Al netto dei giudizi politici, qualcuno si è preso la briga di misurare l’effetto delle politiche del presidente degli Stati Uniti, Donald Trump, in relazione alla necessità del sistema economico USA di attrarre persone straniere con alta formazione.

A metà giugno, il presidente degli Usa ha firmato un atto che non solo blocca il visa program (con l’obiettivo di tutelare i lavoratori americani nella fase di crisi da coronavirus) ma estende i divieti di immigrazioni emanati ad aprile (qui un approfondimento del New York Times). Una condizione che impedirà ai lavoratori stranieri di vivere e lavorare temporaneamente negli Stati Uniti e si applica ai lavoratori altamente qualificati nonché ai lavoratori stagionali e agli studenti che frequentano programmi estivi di studio e lavoro. Molti di loro, infatti, sono rientrati già nei paesi di provenienza.

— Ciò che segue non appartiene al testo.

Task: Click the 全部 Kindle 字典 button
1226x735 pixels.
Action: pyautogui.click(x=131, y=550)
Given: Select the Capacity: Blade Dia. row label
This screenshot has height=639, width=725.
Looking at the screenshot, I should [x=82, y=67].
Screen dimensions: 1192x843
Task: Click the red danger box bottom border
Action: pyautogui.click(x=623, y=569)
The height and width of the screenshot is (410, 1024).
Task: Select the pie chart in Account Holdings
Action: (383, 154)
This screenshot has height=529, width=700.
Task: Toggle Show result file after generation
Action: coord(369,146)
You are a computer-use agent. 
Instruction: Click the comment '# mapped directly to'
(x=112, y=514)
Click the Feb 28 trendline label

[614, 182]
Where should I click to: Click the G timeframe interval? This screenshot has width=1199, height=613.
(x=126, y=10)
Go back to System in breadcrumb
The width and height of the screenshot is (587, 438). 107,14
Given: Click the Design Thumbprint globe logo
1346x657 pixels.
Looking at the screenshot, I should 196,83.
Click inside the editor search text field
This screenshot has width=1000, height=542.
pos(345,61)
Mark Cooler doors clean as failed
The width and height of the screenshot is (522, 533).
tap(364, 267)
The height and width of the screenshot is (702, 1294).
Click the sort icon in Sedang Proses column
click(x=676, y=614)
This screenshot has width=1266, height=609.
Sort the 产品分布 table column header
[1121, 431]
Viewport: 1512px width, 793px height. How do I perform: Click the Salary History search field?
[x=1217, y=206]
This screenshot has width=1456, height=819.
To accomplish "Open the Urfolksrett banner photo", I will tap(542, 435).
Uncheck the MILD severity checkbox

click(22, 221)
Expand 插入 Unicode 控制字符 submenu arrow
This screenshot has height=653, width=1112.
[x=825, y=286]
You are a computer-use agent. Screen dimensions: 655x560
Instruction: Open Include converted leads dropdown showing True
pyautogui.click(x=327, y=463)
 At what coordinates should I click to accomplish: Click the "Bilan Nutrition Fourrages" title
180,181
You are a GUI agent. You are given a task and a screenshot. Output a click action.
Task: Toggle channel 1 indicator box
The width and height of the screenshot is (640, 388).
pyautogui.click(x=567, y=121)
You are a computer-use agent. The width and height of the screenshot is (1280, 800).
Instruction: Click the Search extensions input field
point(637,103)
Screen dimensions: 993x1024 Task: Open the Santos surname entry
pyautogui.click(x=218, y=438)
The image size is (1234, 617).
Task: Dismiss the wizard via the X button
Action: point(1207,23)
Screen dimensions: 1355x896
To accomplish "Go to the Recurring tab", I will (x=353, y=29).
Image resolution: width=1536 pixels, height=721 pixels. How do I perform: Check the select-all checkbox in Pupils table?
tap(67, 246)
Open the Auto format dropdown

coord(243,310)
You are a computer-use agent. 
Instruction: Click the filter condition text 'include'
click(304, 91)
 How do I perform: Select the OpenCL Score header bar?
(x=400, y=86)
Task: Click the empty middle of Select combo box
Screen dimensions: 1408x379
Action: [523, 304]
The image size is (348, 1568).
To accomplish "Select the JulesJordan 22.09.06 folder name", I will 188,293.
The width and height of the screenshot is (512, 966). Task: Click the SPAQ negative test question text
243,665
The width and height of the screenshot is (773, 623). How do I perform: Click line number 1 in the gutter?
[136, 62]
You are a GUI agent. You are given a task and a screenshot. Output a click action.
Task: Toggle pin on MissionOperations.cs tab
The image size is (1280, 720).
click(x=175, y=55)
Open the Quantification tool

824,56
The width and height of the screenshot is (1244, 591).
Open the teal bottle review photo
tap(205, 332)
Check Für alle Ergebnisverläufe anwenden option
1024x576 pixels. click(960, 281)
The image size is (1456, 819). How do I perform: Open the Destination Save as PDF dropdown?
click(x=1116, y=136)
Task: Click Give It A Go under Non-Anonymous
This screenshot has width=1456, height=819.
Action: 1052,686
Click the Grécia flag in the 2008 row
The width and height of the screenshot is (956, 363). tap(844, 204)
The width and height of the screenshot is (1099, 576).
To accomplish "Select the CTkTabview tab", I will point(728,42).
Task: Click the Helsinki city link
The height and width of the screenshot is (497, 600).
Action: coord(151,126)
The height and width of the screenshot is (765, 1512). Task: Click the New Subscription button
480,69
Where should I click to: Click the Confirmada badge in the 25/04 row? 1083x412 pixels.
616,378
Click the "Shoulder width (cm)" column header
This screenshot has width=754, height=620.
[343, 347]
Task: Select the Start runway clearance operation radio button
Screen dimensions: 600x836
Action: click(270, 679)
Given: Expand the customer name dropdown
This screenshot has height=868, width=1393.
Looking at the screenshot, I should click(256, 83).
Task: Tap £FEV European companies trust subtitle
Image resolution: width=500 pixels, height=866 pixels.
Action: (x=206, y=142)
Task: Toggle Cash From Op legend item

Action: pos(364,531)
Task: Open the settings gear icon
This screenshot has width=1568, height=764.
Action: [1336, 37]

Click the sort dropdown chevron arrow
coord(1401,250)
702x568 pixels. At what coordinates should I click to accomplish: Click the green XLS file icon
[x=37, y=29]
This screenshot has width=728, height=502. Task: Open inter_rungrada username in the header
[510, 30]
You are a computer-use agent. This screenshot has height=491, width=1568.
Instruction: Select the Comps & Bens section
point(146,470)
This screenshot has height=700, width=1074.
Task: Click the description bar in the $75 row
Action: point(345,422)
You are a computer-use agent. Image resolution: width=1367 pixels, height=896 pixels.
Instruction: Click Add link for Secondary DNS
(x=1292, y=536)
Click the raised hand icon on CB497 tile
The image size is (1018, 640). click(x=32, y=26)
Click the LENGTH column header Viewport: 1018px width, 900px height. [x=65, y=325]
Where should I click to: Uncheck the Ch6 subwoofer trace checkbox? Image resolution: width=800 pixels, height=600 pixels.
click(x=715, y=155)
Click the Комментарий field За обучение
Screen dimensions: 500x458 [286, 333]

Nei divieti rientrano anche i lavoratori del programma H-1B, un visto che permette alle aziende americane di assumere persone con particolari competenze o qualifiche provenienti da paesi stranieri. Secondo il presidente Trump questo programma ha fatto il gioco delle imprese di avere manodopera qualificata a costo minore, secondo altri è la risposta alla carenza cronica di lavoratori altamente qualificati. Si tratterebbe comunque di figure professionali alte che difficilmente potrebbero entrare in competizione con le persone che hanno perso o stanno perdendo il lavoro a causa della pandemia.

I numeri

Secondo i dati del rapporto sulle caratteristiche dei lavoratori arrivati in Usa con il visto H-1B, la stragrande maggioranza dei destinatari di permessi H-1B nell’anno fiscale 2019 ha lavorato in occupazioni informatiche. Con oltre 250.000 domande approvate, i lavoratori del comparto informatico rappresentavano il 66 percento di tutti i beneficiari del programma. Al secondo posto gli occupati o in architettura e ingegneria. Stando sempre ai dati pubblicati dai servizi di cittadinanza e immigrazione degli Stati Uniti, il compenso medio annuale per i candidati H-1B di successo era di  114 mila dollari, un dato a dimostrazione del fatto che la maggior parte di loro non può essere qualificata come manodopera a basso costo.

Italia

Le cartoline dagli Usa potrebbero essere premonitrici di tendenze in Europa o in Italia, sull’onda della crescita di fronti di ispirazione populista. Nel Bel Paese, in realtà, la situazione degli immigrati high skilled ne risentirebbe poco in quanto l’Italia è poco attrattiva per queste professionalità, a cominciare dalle Università che non riescono a importare cervelli. Unica in controtendenza è la città di Milano (fonte: Global Talent Competitiveness Index 2020).